Pela 1ª vez na década, despesas em áreas como previdência e saúde superaram receitas das contribuições criadas para financiá-las

Entre janeiro e julho, deficit chegou a R$ 19 bilhões, o equivalente ao desembolso de um ano e meio do programa Bolsa Família


GUSTAVO PATU
DA SUCURSAL DE BRASÍLIA

Deixados para trás os recordes de arrecadação do ano passado, os resultados do Tesouro Nacional explicitam que o orçamento social do governo passou a ser deficitário pela primeira vez desde a década de 90.
Levantamento feito pela Folha aponta que, de janeiro a julho, as despesas com previdência, saúde, assistência e seguro-desemprego superaram em R$ 19 bilhões -o equivalente a um ano e meio de Bolsa Família- as receitas das contribuições criadas para financiar esses programas.
Definido pela Constituição de 1988, o orçamento da seguridade social reúne as políticas públicas mais diretamente ligadas à subsistência das famílias, além dos tributos cuja arrecadação não poderia ser dirigida a outras áreas, caso das contribuições cobradas sobre a folha de salários, o lucro e o faturamento das empresas.
Graças a uma brecha constitucional de caráter provisório criada em 1994, chamada DRU (Desvinculação de Receitas da União), o governo foi autorizado a utilizar livremente 20% desses recursos.
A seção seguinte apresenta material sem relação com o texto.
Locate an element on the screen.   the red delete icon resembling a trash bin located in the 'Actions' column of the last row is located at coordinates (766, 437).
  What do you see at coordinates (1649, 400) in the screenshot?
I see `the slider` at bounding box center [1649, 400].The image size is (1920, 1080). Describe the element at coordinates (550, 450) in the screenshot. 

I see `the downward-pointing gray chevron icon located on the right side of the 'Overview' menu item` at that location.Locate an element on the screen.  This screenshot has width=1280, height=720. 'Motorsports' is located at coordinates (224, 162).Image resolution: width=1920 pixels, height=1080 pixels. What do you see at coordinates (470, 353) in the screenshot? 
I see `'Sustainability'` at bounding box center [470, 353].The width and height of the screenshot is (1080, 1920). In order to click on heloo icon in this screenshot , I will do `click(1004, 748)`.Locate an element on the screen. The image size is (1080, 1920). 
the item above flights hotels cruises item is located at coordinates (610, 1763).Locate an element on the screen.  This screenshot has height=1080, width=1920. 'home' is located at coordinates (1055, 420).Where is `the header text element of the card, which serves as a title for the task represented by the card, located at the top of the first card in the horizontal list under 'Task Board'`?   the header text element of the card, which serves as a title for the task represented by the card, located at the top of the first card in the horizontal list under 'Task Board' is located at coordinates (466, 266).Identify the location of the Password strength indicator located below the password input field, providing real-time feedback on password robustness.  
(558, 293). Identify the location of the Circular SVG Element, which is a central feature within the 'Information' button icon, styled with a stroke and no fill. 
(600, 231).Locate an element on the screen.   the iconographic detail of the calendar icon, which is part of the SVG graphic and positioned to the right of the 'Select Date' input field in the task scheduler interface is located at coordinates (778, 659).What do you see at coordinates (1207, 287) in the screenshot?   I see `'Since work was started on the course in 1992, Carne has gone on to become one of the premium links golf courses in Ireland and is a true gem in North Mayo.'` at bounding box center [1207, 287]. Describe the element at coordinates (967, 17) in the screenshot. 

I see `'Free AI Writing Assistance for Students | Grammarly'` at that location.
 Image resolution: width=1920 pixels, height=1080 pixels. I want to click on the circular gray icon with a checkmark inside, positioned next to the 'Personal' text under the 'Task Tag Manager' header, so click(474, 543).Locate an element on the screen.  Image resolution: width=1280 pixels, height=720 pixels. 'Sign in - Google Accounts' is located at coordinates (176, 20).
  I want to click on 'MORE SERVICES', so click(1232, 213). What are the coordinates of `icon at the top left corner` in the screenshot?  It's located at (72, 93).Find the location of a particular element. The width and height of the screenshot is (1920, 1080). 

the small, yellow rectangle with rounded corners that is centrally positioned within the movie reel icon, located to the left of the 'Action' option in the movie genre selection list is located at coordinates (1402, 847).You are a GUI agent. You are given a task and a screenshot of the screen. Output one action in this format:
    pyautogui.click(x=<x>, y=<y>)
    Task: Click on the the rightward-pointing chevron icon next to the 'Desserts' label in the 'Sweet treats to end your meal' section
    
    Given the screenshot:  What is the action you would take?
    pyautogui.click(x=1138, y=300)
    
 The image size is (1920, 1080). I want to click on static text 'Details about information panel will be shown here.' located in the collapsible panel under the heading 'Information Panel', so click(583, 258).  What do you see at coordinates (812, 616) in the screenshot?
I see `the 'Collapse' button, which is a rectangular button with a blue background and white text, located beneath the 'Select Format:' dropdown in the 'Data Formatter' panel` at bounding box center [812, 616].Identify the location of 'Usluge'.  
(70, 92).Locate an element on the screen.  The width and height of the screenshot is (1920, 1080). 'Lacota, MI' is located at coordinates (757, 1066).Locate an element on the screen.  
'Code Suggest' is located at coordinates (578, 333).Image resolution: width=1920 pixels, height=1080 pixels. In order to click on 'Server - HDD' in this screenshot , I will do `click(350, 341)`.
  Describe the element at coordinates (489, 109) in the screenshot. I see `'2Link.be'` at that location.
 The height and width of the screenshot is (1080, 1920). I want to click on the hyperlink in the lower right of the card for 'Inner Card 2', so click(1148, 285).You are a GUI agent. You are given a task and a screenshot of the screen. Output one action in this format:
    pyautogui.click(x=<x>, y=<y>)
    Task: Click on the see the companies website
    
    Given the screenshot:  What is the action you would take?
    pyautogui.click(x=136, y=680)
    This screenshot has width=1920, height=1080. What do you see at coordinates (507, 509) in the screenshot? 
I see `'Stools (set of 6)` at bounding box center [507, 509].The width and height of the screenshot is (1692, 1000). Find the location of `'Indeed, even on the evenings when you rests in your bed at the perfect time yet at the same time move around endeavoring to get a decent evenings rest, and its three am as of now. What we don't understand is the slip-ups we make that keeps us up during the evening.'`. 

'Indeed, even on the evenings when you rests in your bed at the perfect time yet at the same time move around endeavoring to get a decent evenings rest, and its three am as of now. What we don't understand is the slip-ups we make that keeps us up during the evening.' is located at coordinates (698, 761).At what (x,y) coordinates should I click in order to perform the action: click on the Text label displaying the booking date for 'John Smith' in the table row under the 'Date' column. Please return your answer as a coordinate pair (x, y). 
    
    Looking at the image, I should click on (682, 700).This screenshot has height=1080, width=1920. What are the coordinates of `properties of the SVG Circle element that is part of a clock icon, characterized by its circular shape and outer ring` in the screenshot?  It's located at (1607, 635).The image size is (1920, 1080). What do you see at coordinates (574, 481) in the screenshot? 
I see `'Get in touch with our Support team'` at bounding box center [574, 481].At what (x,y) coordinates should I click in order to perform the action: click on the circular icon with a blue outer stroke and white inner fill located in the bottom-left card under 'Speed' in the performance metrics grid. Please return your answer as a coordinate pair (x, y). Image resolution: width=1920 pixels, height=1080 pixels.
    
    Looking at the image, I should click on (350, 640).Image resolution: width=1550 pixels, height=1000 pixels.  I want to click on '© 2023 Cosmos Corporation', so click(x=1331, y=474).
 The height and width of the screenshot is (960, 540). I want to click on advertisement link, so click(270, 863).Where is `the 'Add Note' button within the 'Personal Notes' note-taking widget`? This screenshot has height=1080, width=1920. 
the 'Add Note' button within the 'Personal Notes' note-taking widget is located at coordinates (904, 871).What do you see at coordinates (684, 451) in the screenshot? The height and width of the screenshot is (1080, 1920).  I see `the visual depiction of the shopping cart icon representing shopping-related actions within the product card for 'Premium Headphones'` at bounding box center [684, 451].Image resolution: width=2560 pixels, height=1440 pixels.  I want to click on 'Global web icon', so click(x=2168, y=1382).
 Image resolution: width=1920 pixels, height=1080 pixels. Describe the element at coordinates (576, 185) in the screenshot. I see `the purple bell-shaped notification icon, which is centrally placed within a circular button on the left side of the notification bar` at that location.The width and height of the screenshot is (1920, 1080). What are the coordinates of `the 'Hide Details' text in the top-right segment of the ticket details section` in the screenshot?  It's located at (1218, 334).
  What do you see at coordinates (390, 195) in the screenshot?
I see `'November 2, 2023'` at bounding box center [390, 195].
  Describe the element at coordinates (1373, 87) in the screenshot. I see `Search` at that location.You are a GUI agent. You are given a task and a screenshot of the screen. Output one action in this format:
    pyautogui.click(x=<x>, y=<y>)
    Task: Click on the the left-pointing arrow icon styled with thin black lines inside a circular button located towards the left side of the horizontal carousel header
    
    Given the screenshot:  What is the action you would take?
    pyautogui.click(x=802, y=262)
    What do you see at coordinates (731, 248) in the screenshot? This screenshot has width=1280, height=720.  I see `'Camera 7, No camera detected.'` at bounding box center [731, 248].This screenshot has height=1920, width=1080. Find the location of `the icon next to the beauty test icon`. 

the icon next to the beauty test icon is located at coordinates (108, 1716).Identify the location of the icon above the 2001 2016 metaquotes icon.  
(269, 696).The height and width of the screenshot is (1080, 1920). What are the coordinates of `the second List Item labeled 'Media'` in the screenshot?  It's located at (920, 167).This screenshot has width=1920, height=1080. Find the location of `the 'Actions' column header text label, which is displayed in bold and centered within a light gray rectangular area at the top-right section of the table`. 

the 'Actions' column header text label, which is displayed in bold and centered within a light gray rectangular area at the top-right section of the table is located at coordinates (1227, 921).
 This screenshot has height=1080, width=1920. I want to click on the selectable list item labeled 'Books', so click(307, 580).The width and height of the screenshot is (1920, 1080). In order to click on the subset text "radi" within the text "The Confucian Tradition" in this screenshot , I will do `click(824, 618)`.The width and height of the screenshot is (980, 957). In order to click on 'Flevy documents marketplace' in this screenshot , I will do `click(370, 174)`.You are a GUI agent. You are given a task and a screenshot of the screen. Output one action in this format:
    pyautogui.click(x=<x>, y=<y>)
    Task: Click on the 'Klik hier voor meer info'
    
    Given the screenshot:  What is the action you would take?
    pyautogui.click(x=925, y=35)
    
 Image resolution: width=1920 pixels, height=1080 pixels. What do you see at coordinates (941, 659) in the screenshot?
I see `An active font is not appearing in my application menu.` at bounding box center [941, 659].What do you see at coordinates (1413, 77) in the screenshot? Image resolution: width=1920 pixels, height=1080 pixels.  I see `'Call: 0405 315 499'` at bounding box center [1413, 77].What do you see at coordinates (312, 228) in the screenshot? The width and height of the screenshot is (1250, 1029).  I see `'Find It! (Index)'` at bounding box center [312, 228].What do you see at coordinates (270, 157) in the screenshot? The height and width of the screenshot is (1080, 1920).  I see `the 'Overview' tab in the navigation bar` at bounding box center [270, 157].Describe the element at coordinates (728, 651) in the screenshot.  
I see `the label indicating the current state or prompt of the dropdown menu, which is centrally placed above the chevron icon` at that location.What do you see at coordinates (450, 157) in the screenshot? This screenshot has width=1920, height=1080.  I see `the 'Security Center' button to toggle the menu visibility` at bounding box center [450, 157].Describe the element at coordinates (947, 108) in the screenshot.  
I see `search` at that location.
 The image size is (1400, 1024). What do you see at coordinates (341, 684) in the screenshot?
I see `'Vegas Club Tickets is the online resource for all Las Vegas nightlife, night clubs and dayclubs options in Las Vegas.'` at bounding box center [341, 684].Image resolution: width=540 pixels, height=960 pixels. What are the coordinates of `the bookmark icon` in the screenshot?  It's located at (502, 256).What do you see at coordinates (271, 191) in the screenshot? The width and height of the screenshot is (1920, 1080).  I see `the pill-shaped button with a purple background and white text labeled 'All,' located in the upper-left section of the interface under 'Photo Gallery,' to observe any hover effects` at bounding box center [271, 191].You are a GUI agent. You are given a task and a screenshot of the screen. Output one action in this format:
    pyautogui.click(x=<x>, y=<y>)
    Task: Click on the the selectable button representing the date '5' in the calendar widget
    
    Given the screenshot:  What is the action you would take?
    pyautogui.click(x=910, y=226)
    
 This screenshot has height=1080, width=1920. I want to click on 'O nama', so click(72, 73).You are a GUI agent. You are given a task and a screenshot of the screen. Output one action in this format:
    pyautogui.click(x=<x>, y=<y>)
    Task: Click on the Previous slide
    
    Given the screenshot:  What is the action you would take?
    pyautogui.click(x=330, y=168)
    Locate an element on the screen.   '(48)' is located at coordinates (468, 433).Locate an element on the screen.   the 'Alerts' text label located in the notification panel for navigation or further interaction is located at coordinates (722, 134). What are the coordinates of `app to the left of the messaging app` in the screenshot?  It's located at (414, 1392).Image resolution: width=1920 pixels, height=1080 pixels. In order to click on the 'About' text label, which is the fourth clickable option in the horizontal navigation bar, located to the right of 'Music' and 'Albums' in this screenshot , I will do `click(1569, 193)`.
Na apuração do resultado anual da seguridade, porém, o Tribunal de Contas da União considera as receitas integrais, critério seguido pela reportagem.
A seguridade mantinha saldo positivo até o ano passado, mesmo com a inclusão, entre suas despesas, das aposentadorias do funcionalismo federal, questionada por parte dos analistas do setor (leia texto na pág. B3).
Esse superavit se tornou um dos principais argumentos dos opositores das propostas de reforma da Previdência Social destinadas a reduzir os direitos dos beneficiários.
Partidos autodeclarados de esquerda, setores do governo Luiz Inácio Lula da Silva, sindicatos e economistas de linha heterodoxa argumentam que não faz sentido calcular separadamente o saldo previdenciário negativo. É preciso, afirmam, levar em conta todas as despesas e receitas listadas pela Constituição.
A tese foi apresentada em um fórum oficial promovido em 2007 para debater a reforma. "O desequilíbrio orçamentário está no orçamento fiscal, e não no orçamento da seguridade social ou no orçamento da Previdência Social. A seguridade não recebe recursos do orçamento fiscal, ao contrário, parte substancialmente elevada de seus recursos financia o orçamento fiscal", afirmou, na ocasião, a pesquisadora Denise Gentil, hoje diretora-adjunta do Ipea (Instituto de Pesquisa Econômica Aplicada). Procurada pela Folha, a economista preferiu não comentar os novos números.
Mas o recém-surgido deficit do orçamento social não serve de argumento apenas para os reformistas de pensamento liberal que pedem redução de gastos; os números podem ser usados também pelos que defendem o ajuste pelo lado da arrecadação, caso dos governistas em campanha pela ressurreição da CPMF.
Os dados apontam que o fim da cobrança da contribuição sobre movimentação financeira ajudou, embora não de imediato, na reversão do saldo positivo da seguridade. Em 2008, primeiro ano sem o tributo, o superavit foi preservado graças aos surpreendentes resultados dos demais tributos, que superaram as estimativas mais otimistas do governo e dos analistas. Nos anos anteriores, teria havido deficit se excluída a CPMF.

Despesas
Neste ano, porém, não só a crise econômica derrubou as receitas, como as despesas sociais cresceram a taxas dignas de vésperas de eleição.
O reajuste de quase 6% acima da inflação para o salário mínimo elevou aposentadorias, pensões, seguro-desemprego e benefícios assistenciais a idosos e deficientes; o Bolsa Família teve um aumento médio real de 4%; os servidores da área social, a exemplo dos demais funcionários do Executivo, ganharam novos planos de carreira.
Os gastos sociais, equivalentes a 12,16% do Produto Interno Bruto no ano passado, subiram para 13,49% do PIB estimado para os primeiros sete meses do ano. Os R$ 230,8 bilhões destinados à área social representaram praticamente três quartos de todas as despesas do governo no período, excluídos os encargos da dívida pública.
A maior fatia do gasto social, de longe, é a das aposentadorias. As pagas pelo INSS (Instituto Nacional do Seguro Social) somaram, de janeiro a julho, R$ 120,6 bilhões, e as do funcionalismo federal, R$ 35,1 bilhões. A área que mais cresce nos últimos anos, porém, é a da assistência social, devido a benefícios instituídos pelo Estatuto do Idoso e à criação do Bolsa Família, ambos em 2003.
No cenário atual, a eventual criação da CSS (Contribuição Social para a Saúde), nova versão da CPMF com alíquota reduzida e receita prevista de R$ 10 bilhões anuais, seria insuficiente para restabelecer o superavit da seguridade.